I wonder if it would be helpful to create classes for new methods of filter reconstruction? Shirky says that information glut is caused by obsolete filters that have failed. The book publishing industry was a content filter. Internet publishing destroyed that filter. This could be classified as a “Resurrection” filter. It’s about death and rebirth.
What are some other classes that we could create to stimulate the process of identifying obsolete filters? Are there micro-melodramas that we could assign to the process of filter identification/creation?
What made me think of this was an article I was reading about the pneumatic post of Paris.
http://www.capsu.org/library/documents/0003.html
In 1853, to speed up communication to the stock exchange, a pneumatic postal system was installed under the city to send messages to the financial market directly. The telegraph existed at that time, but messages had to be routed through a field office and then delivered to the recipient, and this slowed down the process.
The pneumatic system used air pressure and tubes to deliver little notes, much like bank drive-throughs use to carry deposit slips and cash back and forth between the driver and teller. The tubes were routed through the existing sewer system to speed construction and keep costs down.
This could be interpreted as a “reappropriation” or “parasite” class of data transfer infrastructure.
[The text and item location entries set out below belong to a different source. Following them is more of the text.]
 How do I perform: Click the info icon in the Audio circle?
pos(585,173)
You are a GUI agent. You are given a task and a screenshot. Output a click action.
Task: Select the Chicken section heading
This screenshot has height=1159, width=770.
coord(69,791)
Instead of heading down one “resurrection” branch looking for dead filters to resurrect in different contexts as a way of reducing information overload, we could create new categories, based on micro-dramas, that spawn multiple branches.
Here are a few ideas for categories and their constituent micro-melodramas:
Resurrection: Life – Death – Rebirth
Parasite / Reappropriation: Serve – Attach – Codepend
Cyborg: Biological Entity – mech./tech. graft – hybrid functionality
Once the classes are established, they would have to be correlated with actual filters and their constituent elements. This is just a brainstorming method that might help us determine what those filters might be because it begins with a description of an actual process. Once that process is sought for in the context of an information filter, the doors of perception might open for us.
The classes I’ve started to think of tend to have mythological themes. I think that this is valuable because it leverages the power of creativity and uses symbolism to provide opportunities for alternate interpretations that resonate at a deep emotional level.
If this leads to a technological form of magical thinking, all the better.